### YOUR OBJECTIVE
The expected output is an exact copy of each line from the line with "Where should I click to: Click" through the end of the data below, with no pictures in it.

************

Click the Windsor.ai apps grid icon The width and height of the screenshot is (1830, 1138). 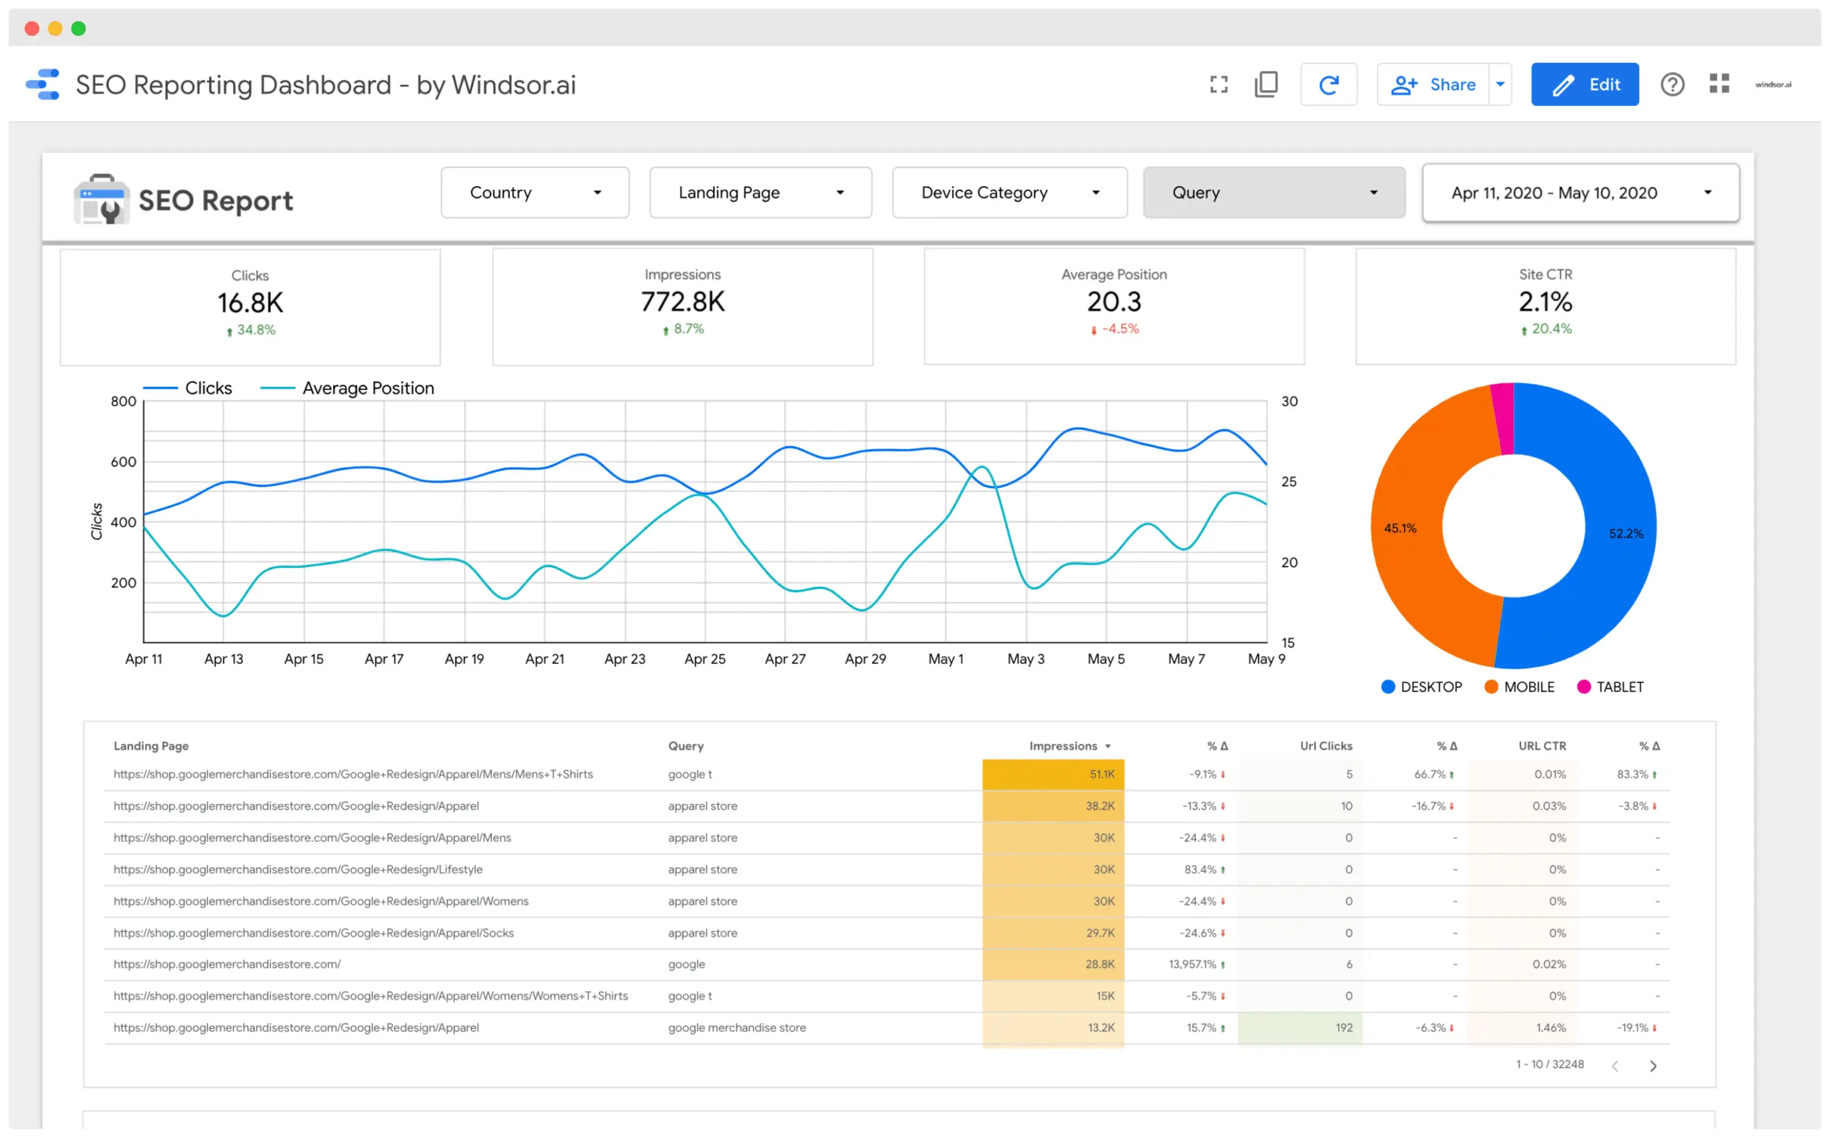point(1720,85)
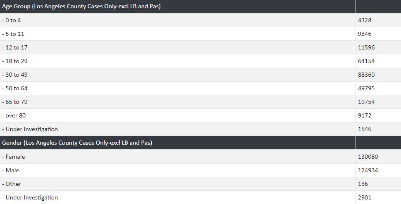Select the '30 to 49' row label

click(14, 75)

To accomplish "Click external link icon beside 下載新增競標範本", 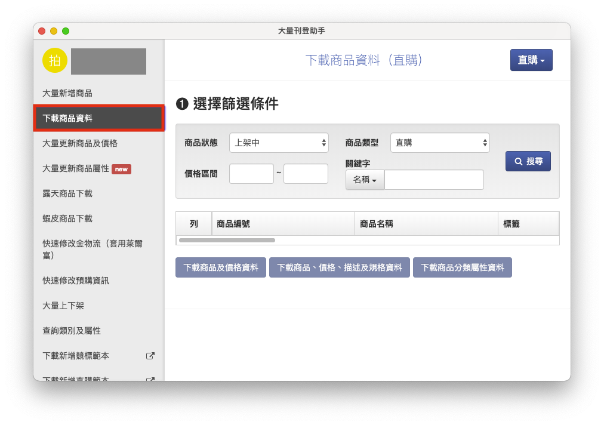I will click(150, 356).
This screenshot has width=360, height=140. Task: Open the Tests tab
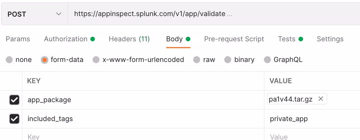coord(287,39)
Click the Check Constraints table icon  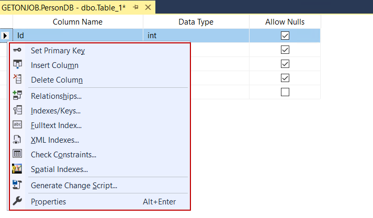point(17,154)
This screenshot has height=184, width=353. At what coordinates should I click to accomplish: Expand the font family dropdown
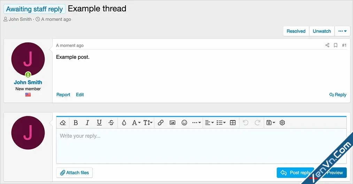pyautogui.click(x=136, y=122)
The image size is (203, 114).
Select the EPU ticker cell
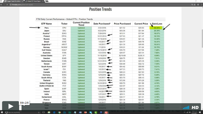[64, 28]
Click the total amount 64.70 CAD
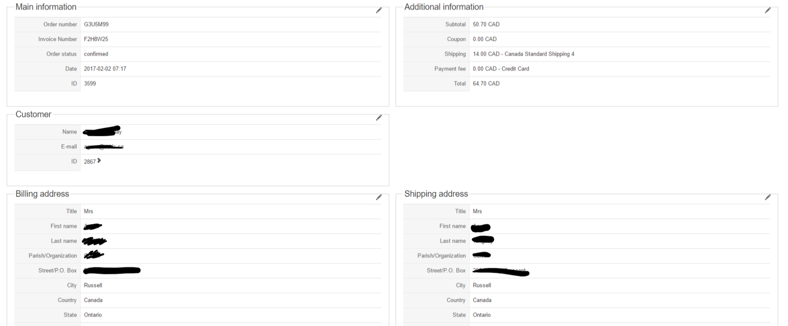The width and height of the screenshot is (788, 326). pyautogui.click(x=486, y=83)

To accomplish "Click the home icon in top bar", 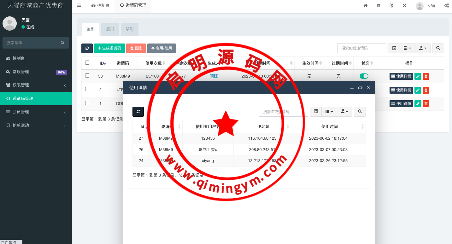I will click(x=366, y=5).
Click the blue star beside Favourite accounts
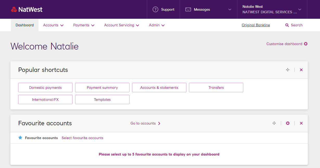This screenshot has height=168, width=320. [20, 138]
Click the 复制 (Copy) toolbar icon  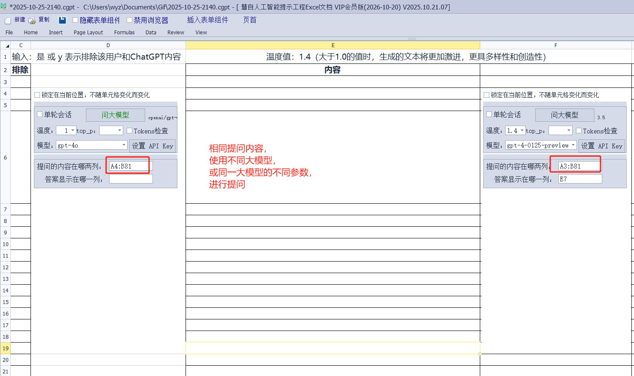point(32,20)
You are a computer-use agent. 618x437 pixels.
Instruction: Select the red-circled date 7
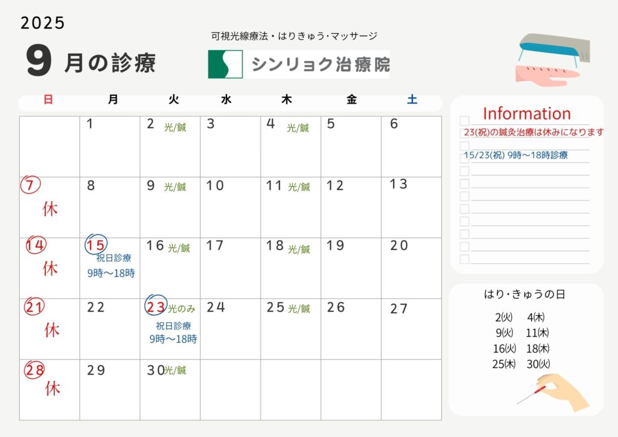coord(30,185)
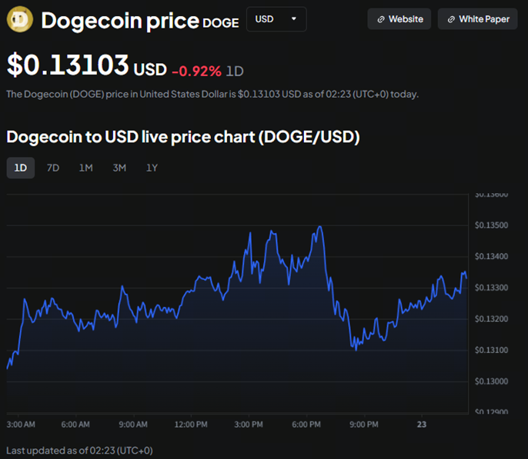Click the -0.92% daily change value
Screen dimensions: 528x459
pos(196,71)
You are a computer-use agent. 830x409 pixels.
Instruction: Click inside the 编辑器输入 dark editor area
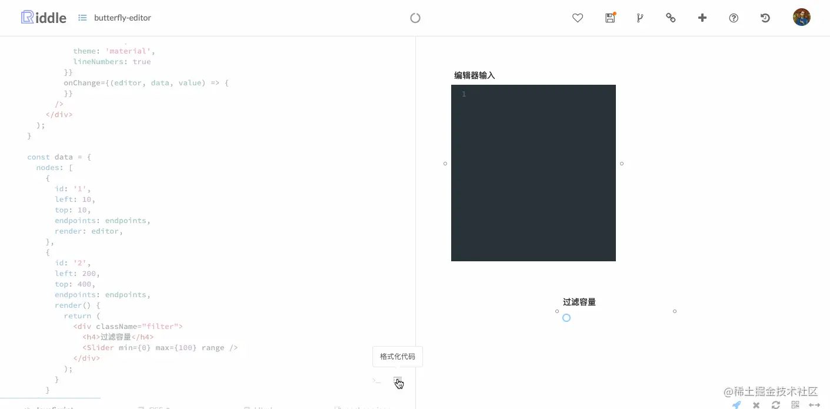click(533, 172)
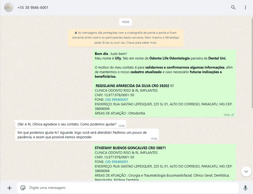The image size is (253, 194).
Task: Click phone link in REGISLAINE message
Action: point(116,100)
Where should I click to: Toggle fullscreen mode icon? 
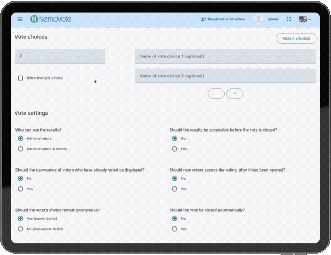click(x=289, y=19)
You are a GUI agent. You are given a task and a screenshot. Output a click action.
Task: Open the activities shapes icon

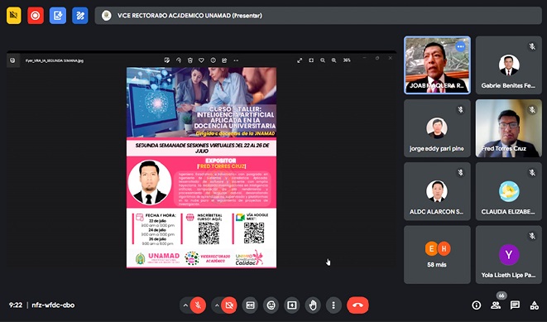[534, 305]
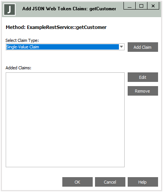Screen dimensions: 163x192
Task: Close the dialog with the X button
Action: pyautogui.click(x=153, y=6)
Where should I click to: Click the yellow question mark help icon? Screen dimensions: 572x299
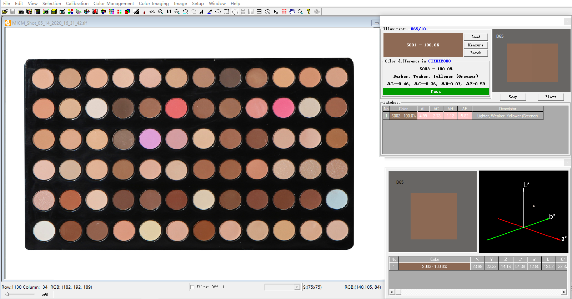pos(308,11)
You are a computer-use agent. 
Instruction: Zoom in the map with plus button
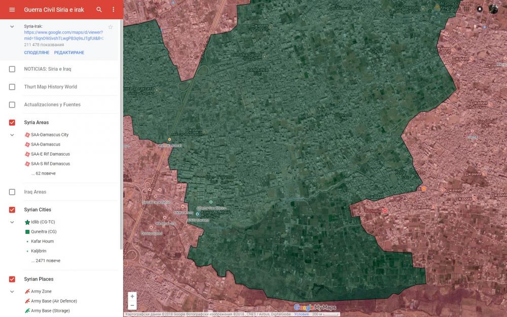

************

### TASK SOLUTION
Where should I click to: Click the yellow question mark help icon? Screen dimensions: 572x299
pos(308,11)
You are a computer-use agent. 
Instruction: Zoom in the map with plus button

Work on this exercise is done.